GET FILE='/examples/data/mydata.sav'.
SORT CASES BY ID.
DATASET NAME mydata.
GET DATA /TYPE=XLS 
  /FILE='/examples/data/excelfile.xls'.
SORT CASES BY ID.
DATASET NAME excelfile.
GET DATA /TYPE=ODBC /CONNECT=
 'DSN=MS Access Database;DBQ=/examples/data/dm_demo.mdb;'+
 'DriverId=25;FIL=MS Access;MaxBufferSize=2048;PageTimeout=5;'
 /SQL='SELECT * FROM main'.
SORT CASES BY ID.
MATCH FILES
 /FILE='mydata'
 /FILE='excelfile'
 /FILE=*
 /BY ID.
  • A data file in IBM SPSS Statistics format and assigned the dataset name mydata. Since it has been assigned a dataset name, it remains available for subsequent use even after other data sources have been opened.

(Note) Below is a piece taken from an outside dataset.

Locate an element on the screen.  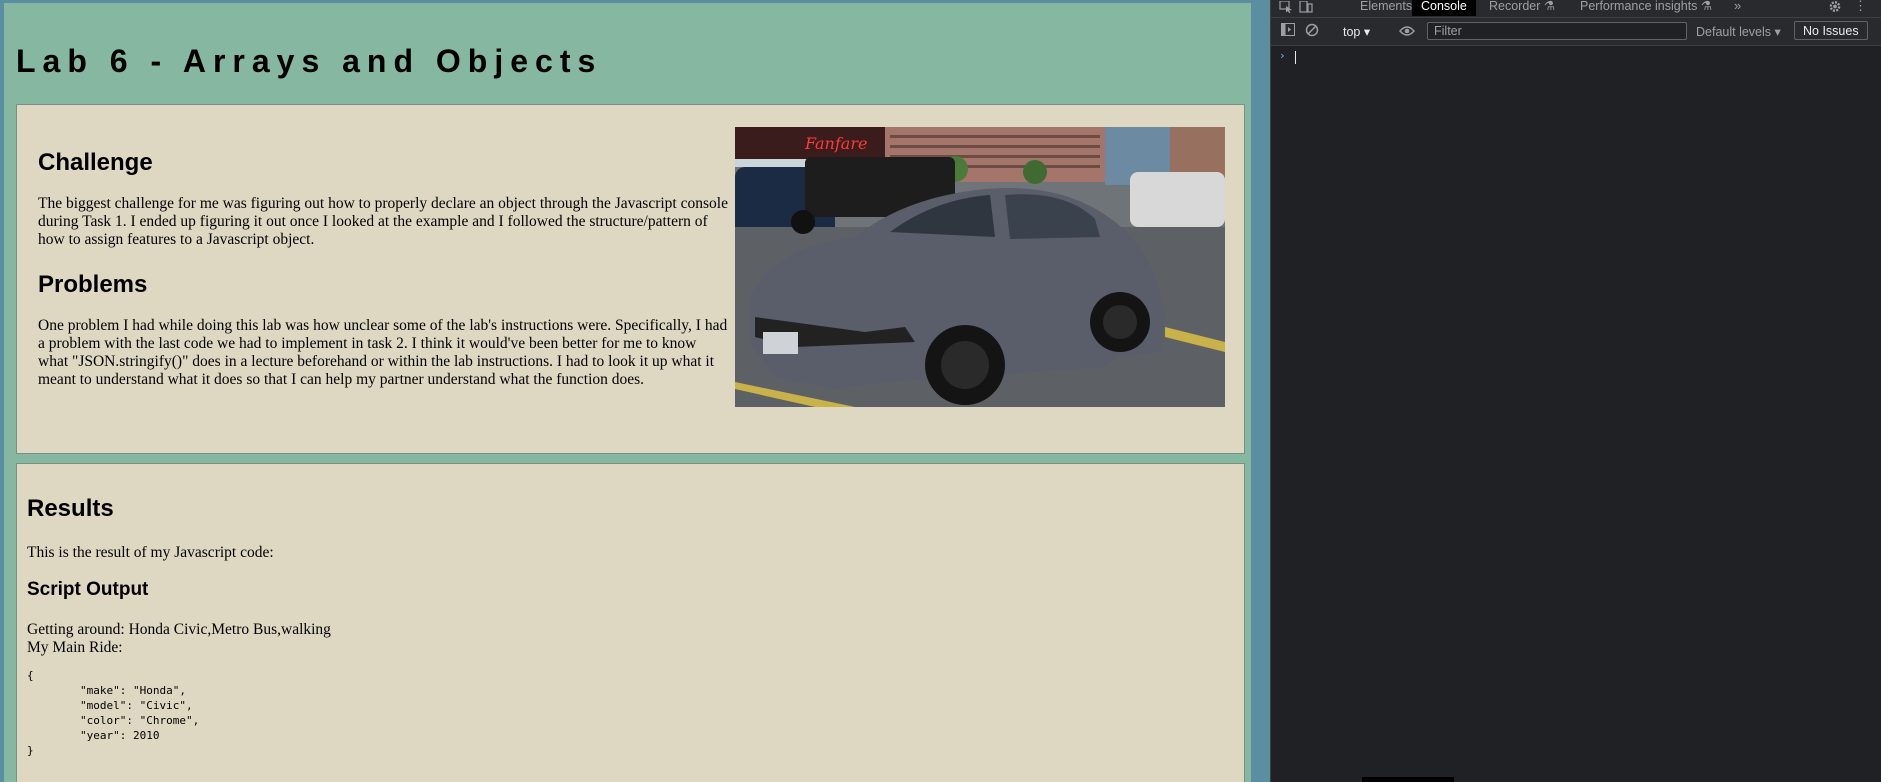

  • An Excel file is then read and assigned the dataset name exceldata. Like the IBM SPSS Statistics data file, since it has been assigned a dataset name, it remains available after other data sources have been opened.
  • Then a table from a database is read. Since it is the most recently opened or activated dataset, it is the active dataset.

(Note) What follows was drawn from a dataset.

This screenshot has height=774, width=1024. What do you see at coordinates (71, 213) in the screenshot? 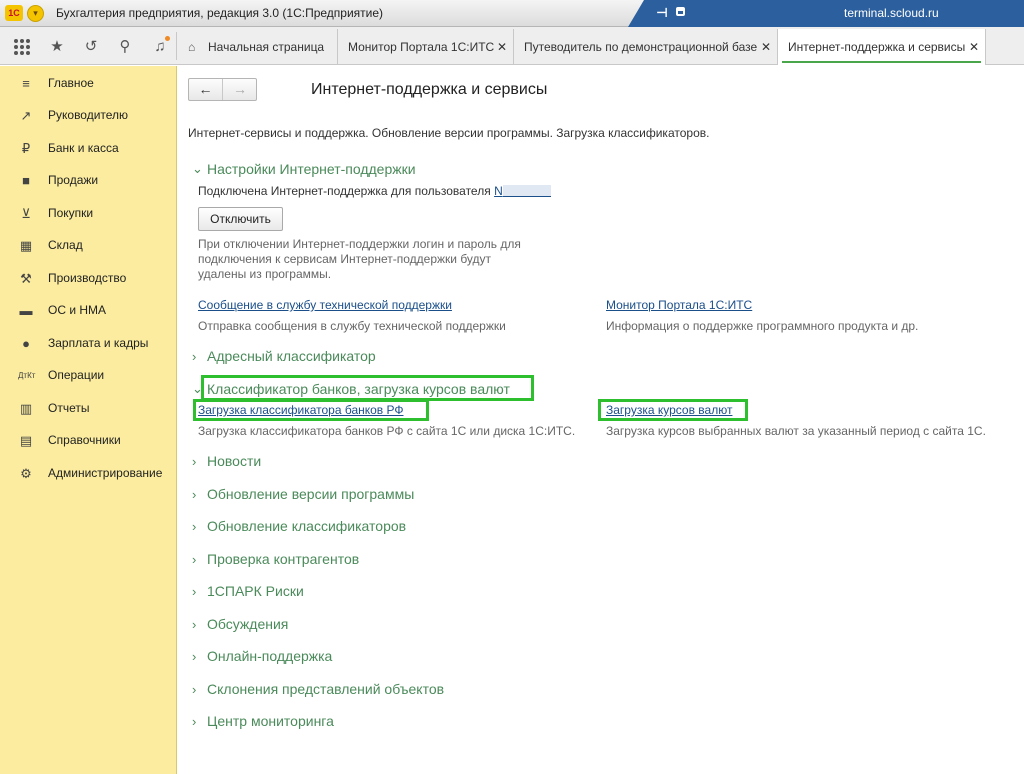
I see `sidebar-item-label: Покупки` at bounding box center [71, 213].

  • The three datasets are then merged together with MATCH FILES command, using the dataset names on the FILE subcommands instead of file names.
  • An asterisk (*) is used to specify the active dataset, which is the database table in this example.
  • The files are merged together based on the value of the key variable ID, specified on the BY subcommand.
  • Since all the files being merged need to be sorted in the same order of the key variable(s), SORT CASES is performed on each dataset.